A suspicious man, covered in long, dark clothes over his whole body, with bandages on his face and a large hat over his head shows up in the town of Iping. His hostess’ first impression is that he had an accident or is scarred, but soon she loses any sympathy for him, when he keeps treating her rudely, while continuing strange experiments in his room, and soon she’s only keeping him for the money. Things start getting dangerous for him, as he runs out of money, and simultaneously a house gets robbed by an invisible man, whereas he pulls suspicion on himself.
At first the story was very confusing for me, because as the title was “The Invisible Man”, I felt like that man would be the “good guy” in the story, and not that rude, bitter guy that I pictured at the beginning of the book.

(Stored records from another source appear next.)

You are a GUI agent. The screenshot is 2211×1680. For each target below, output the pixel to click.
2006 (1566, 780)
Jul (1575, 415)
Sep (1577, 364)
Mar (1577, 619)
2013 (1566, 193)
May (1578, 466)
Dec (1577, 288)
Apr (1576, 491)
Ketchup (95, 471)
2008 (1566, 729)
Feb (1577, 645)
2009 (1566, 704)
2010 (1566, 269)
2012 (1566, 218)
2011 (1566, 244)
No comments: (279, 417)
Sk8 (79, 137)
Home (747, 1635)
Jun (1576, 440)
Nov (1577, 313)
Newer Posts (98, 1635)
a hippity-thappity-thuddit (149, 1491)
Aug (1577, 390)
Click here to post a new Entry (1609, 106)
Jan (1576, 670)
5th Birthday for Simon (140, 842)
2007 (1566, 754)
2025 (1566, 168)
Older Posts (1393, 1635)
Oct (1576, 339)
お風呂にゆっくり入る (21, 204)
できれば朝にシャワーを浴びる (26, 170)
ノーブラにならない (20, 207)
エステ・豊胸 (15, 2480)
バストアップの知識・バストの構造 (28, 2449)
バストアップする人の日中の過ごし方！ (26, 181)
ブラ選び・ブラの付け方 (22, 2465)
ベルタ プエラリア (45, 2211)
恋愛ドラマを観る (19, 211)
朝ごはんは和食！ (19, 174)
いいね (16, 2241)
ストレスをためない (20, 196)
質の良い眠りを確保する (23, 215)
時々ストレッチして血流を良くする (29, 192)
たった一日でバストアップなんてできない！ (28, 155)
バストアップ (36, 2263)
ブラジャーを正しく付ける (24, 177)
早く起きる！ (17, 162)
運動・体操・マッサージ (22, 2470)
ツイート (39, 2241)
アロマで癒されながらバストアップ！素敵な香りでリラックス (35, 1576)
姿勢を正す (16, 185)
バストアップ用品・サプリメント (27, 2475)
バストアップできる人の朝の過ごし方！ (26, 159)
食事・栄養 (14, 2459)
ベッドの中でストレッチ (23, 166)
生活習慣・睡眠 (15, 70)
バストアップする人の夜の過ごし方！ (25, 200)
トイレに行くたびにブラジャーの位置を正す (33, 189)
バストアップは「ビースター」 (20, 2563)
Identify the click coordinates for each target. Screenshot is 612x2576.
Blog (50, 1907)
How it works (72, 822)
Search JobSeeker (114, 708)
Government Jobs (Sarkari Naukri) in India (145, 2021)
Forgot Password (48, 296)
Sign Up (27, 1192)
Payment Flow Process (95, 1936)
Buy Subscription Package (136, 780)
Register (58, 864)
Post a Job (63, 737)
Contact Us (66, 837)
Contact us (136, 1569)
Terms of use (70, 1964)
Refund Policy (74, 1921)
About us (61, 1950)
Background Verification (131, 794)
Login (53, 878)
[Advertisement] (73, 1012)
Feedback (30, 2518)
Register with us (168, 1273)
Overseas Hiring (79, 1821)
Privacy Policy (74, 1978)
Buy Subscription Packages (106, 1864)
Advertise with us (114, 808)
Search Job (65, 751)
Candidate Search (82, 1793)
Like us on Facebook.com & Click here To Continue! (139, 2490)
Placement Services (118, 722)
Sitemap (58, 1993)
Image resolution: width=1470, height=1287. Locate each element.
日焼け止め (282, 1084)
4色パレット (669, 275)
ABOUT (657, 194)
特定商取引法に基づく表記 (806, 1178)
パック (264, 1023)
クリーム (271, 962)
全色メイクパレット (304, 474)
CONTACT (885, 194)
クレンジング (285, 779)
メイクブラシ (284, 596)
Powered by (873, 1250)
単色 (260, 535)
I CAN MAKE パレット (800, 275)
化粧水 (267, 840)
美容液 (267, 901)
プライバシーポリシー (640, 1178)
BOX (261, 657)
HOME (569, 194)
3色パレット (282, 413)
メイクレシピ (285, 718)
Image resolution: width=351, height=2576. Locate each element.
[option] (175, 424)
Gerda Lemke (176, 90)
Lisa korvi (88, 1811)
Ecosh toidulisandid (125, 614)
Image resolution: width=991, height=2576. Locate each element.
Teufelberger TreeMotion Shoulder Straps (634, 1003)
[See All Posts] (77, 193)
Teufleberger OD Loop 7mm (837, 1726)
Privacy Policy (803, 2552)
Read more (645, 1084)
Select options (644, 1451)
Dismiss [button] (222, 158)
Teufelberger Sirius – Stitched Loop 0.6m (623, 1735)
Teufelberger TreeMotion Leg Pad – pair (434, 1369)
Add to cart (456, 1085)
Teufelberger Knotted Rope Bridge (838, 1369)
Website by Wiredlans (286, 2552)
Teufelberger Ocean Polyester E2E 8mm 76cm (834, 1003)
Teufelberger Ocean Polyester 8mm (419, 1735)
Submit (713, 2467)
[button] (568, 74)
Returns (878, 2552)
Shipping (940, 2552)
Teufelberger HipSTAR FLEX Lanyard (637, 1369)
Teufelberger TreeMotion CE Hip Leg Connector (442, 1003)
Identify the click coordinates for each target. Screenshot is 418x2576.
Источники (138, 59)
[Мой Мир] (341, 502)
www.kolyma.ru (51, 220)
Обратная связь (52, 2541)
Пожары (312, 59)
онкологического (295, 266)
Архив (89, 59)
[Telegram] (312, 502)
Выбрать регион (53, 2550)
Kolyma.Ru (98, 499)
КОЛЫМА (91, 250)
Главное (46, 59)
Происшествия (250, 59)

Being invisible…. no friends, no family, everyone is afraid of you….. it must have some influence on the way you think. You stop having kind sentiments toward humanity, because humanity has turned its back on you. And the process of becoming invisible, in a way changes how your cells are, how they work, and seeing how the brain is flexible but still sensible…. wouldn’t something have changed?
But then, for someone to be so paranoid about his work, wanting to keep it secret, for himself, and then for wanting to turn oneself invisible…. what kind of mind would you have to have?
My impression is not that being invisible made him crazy, but rather enforced the feelings he already had deep inside of him.
I believe if he had been kinder to the people around him, had a purer heart, they wouldn’t all have turned their back on him. They wouldn’t all have tried to arrest him, hurt him, keep him away, and maybe wouldn’t have discovered his secret in the first place.